“My very (learned) idea of what is beautiful, of what is well-formed, is dangerous for women and any aestheticized Others.” (Wysocki, 168)
Much like Laura Mulvey critiques the male gaze and objectification of women in “Visual Pleasure and Narrative Cinema,” and Barbara Kruger critiques the position of women in capitalistic systems, Wysocki takes the principles of design, advertising and neutrality to task. In Wysocki’s essay, she speaks to the idea of social construction in advertising, and that even the things we view as neutral — for example, “good design principles” — are by no means not steeped in its social surrounding.
I couldn’t have enjoyed reading this essay any more than I did. In fact, rarely am I glad to have read something digitally over hard copy, here only because, had I read it hard copy, the entire essay would have been highlighted. It was all very good.
Wysocki’s piece fits firmly within other feminist critiques of media I’ve read so far, though she takes an interesting approach by putting advertising in historical perspective and in conversation with Kant, who discusses the intellectual approach to beauty that, naturally as Kant is wont to do as far as I’ve discovered yet, makes No Fucking Sense. We’re lucky that we now live in a time that, should someone say something to the tune of “women can’t be the originators of defining beauty because they’re unable to be universal and disinterested,” we could expect at LEAST a handful of people to be Highly Suspicious of that.
The idea of defining principles like that of Williams (contrast, repetition, alignment, proximity) being value-neutral, and thus having consequences is an ever-fabulous one (Wysocki 151). Speaking about the Peek ad, Wysocki says that “we are not encouraged to ask about the woman in the ad as a woman, only as a shape,” which is both practically textbook objectification, and the consequence that Wysocki points to over and over again (152).
I want to unpack this a little more, because I feel it’s incredibly important to both the essay and wider feminist media studies. Objectification works in several ways: reducing women to objects, the first step. Defining normative and deviation, the second step. Creating the Other (like Wysocki says in that very top quote there), the final step.
When we create objects of people, we remove our capacity to sympathize with them. We remove their very humanity and thus all the attached bits and bobbles that come with this business of Being Human, like being inherently deserving of respect and being known as an intelligent being outside of the way we look. We commodify those that we turn into objects, stripping them of these inherent rights and making them sellable.
When we create the sellable, we create the normative, the beautiful and Correct way of living and/or being. Women in the advertisements are the Good and Right women, and women who do not look like (and/or do not want to look like) them are deviations from this, and with the attached baggage to deviation that labels such as unworthy on the basis of difference, we marginalize a good majority of the leftover women.
Finally, after we have decided what normative and deviation looks like, we can then begin to shove those deviations into the role of Other.

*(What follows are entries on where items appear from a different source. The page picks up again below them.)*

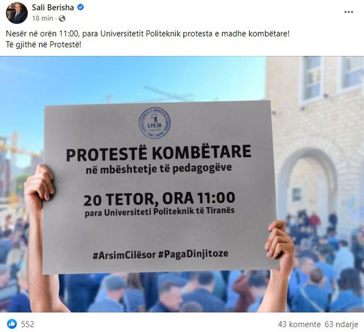
Task: View the 63 ndarje shares
Action: [341, 324]
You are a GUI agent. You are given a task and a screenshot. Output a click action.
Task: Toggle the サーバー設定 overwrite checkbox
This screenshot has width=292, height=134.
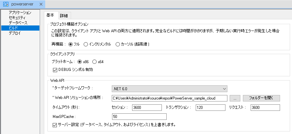pos(54,124)
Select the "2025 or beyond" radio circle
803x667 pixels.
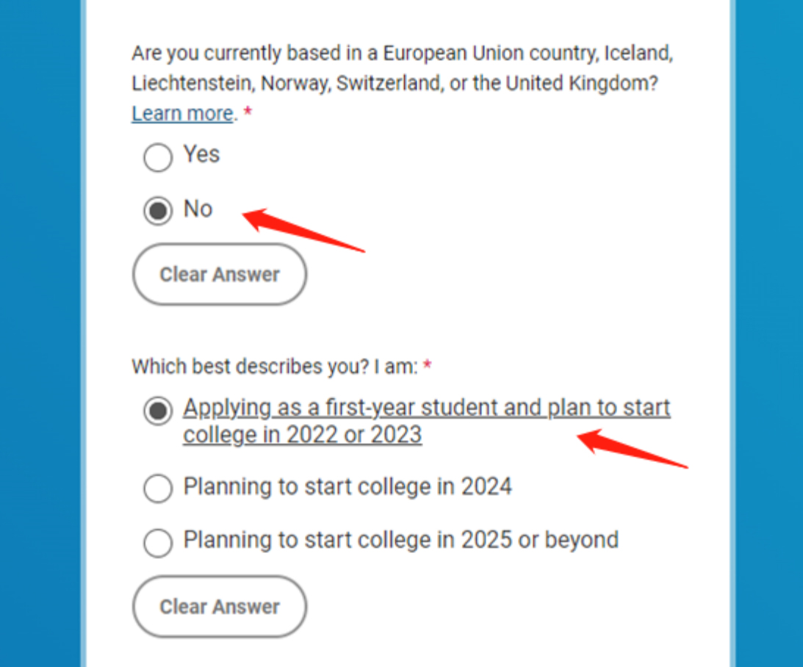157,543
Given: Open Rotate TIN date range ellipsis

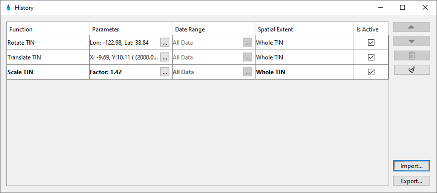Looking at the screenshot, I should (248, 43).
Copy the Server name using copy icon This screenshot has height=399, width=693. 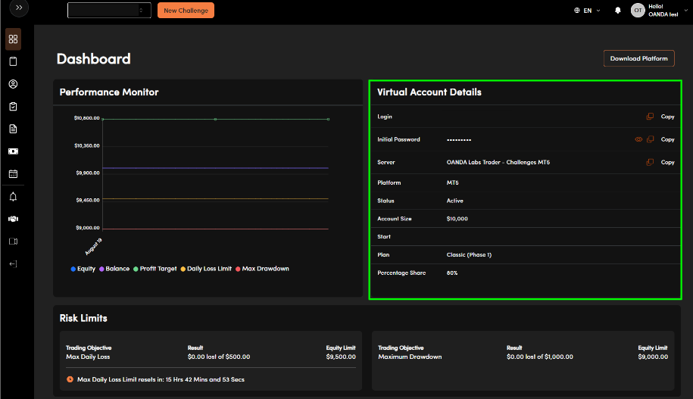click(650, 162)
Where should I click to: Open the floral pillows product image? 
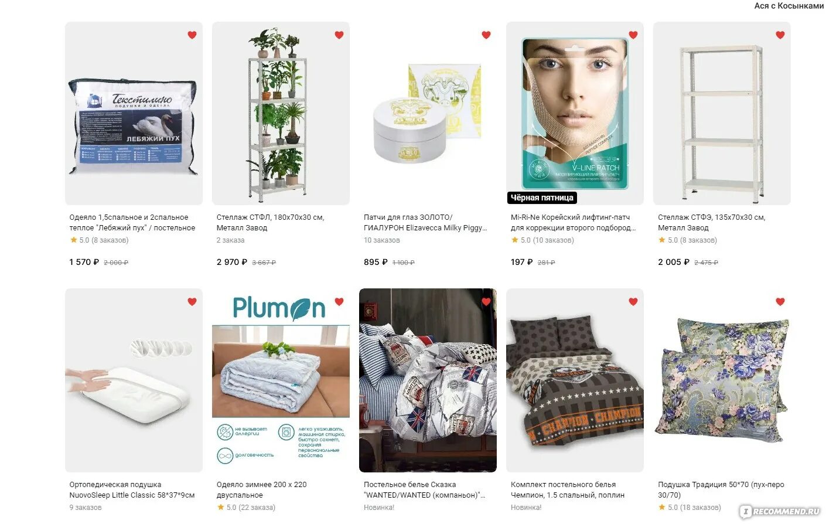pos(722,380)
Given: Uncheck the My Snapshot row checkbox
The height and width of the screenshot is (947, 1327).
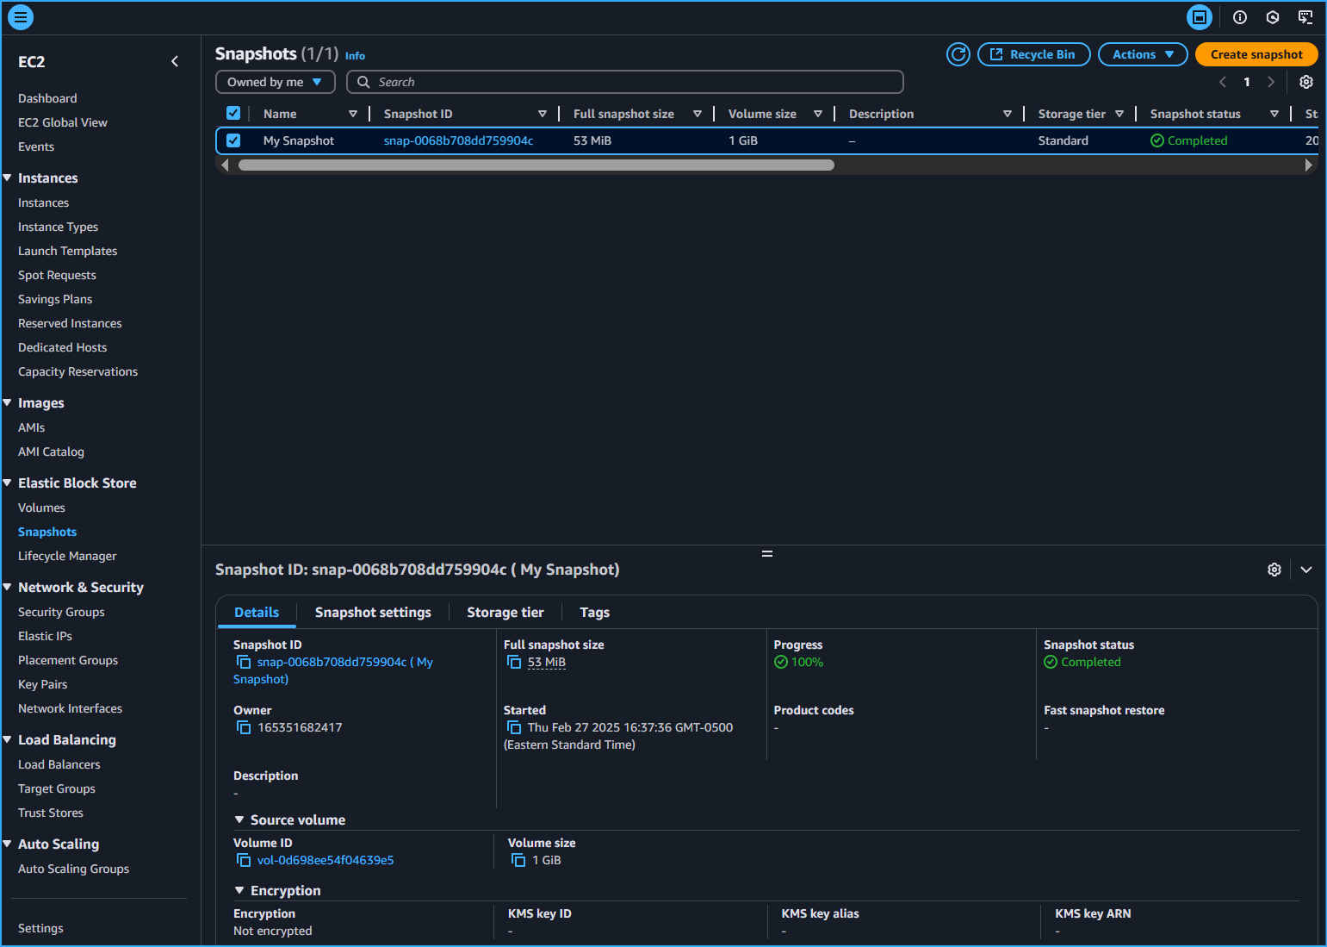Looking at the screenshot, I should [x=233, y=140].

Othering is an important concept that works on the assumption that Other is unwanted, undesirable and bad. When we can identify an Other as dehumanized people who are non-normative, it is much easier, then, to write them off as unworthy and deserving of lesser treatment on the basis of their differences. We see this strongly with anti-immigrant sentiment in this country as our president refers to immigrants by inhuman terms and uses rhetorical phrases like “chain migration,” for example.

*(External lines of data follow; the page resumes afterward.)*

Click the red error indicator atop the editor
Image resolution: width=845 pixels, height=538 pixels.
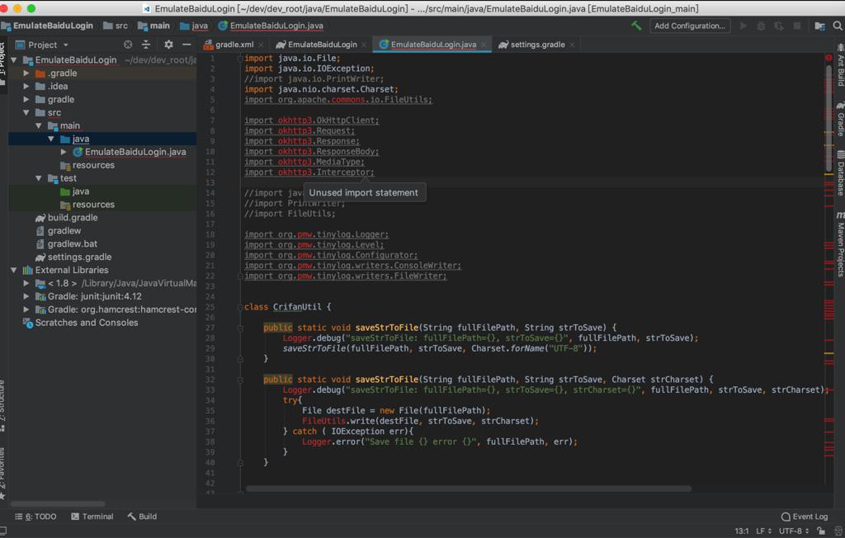click(x=828, y=59)
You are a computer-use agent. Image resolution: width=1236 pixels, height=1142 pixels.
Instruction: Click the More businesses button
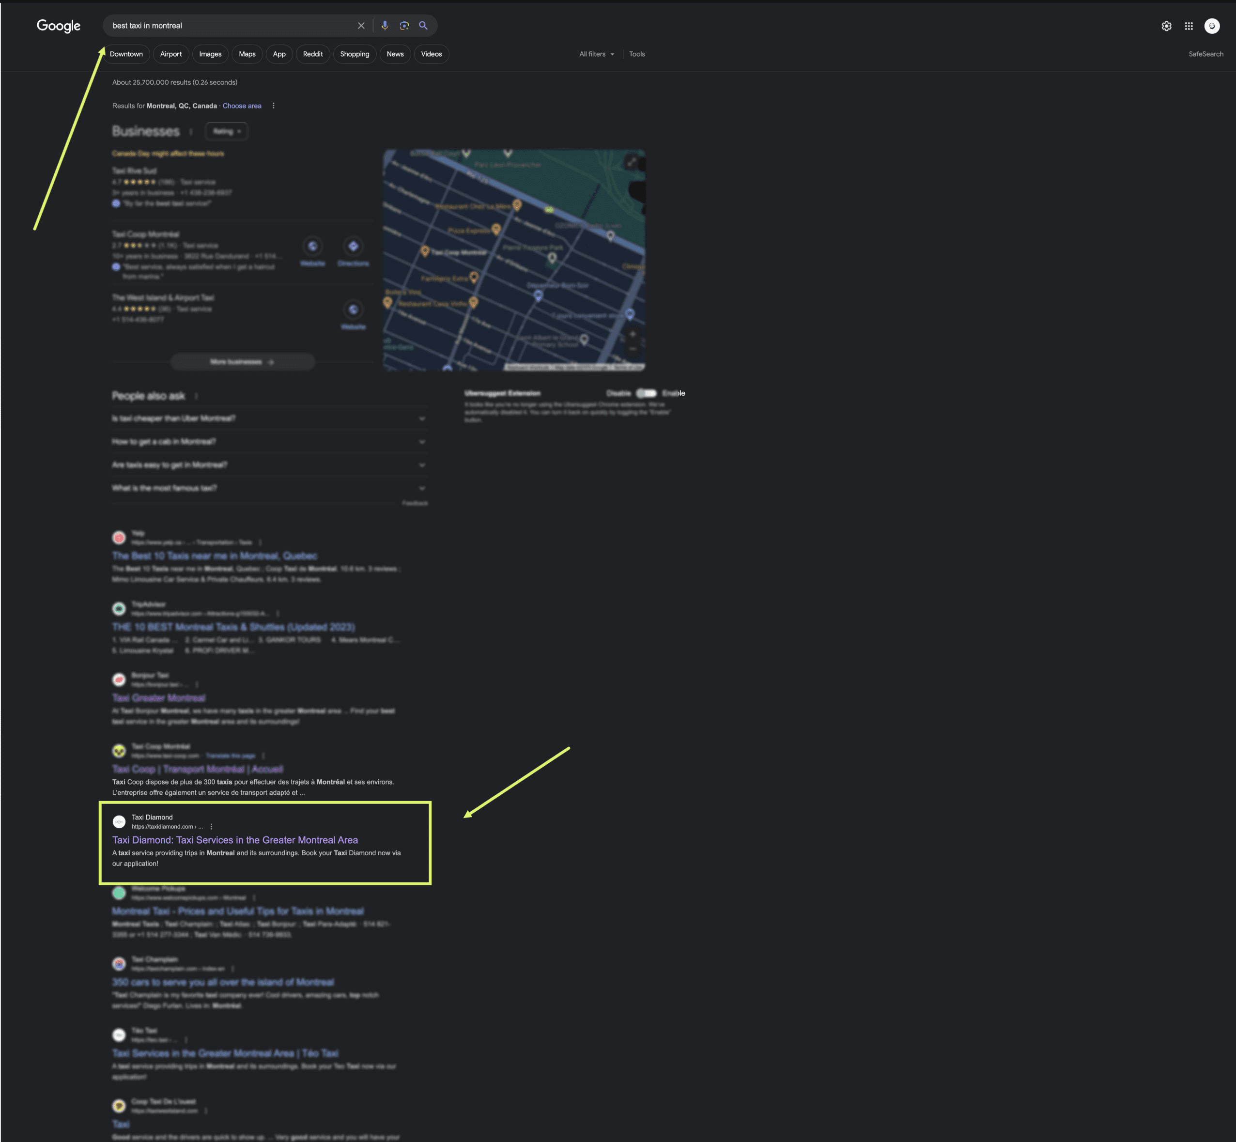(x=242, y=362)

The thing is though, and Wysocki iterates this over and over, that what is a woman and what is not Other changes based on our time and social atmosphere thus, but never does it not commit the crime of this othering. Never is it not harmful, both to the in-group and the outsiders. The more we can identify an Other, and what is not normative, the tighter, more constrictive the role of the normative becomes, until it is an idealized unreality that is impossible to live up to. When this happens, we get things like the fetishization of thinness, of the compulsory culture of makeup and competition in regards to beauty that our young girls grow up and in to.
Anyway. Important, exciting stuff we got here.
OTHER IMPORTANT THINGS:
Laura Mulvey’s “Visual Pleasure and Narrative Cinema,” and incredibly short but important piece of literature that helped define some of the same things Wysocki is playing with in this essay
Barbara Kruger’s entire body of work as a feminist critiquing capitalistic systems and the role of women in the media and in daily life. I saw the attached picture when I was like, 14 and my feminism amounted to “hey I want to rights too!” It’s remained important to me even as my feminism grew beyond that, and her body of work is ever intriguing and important.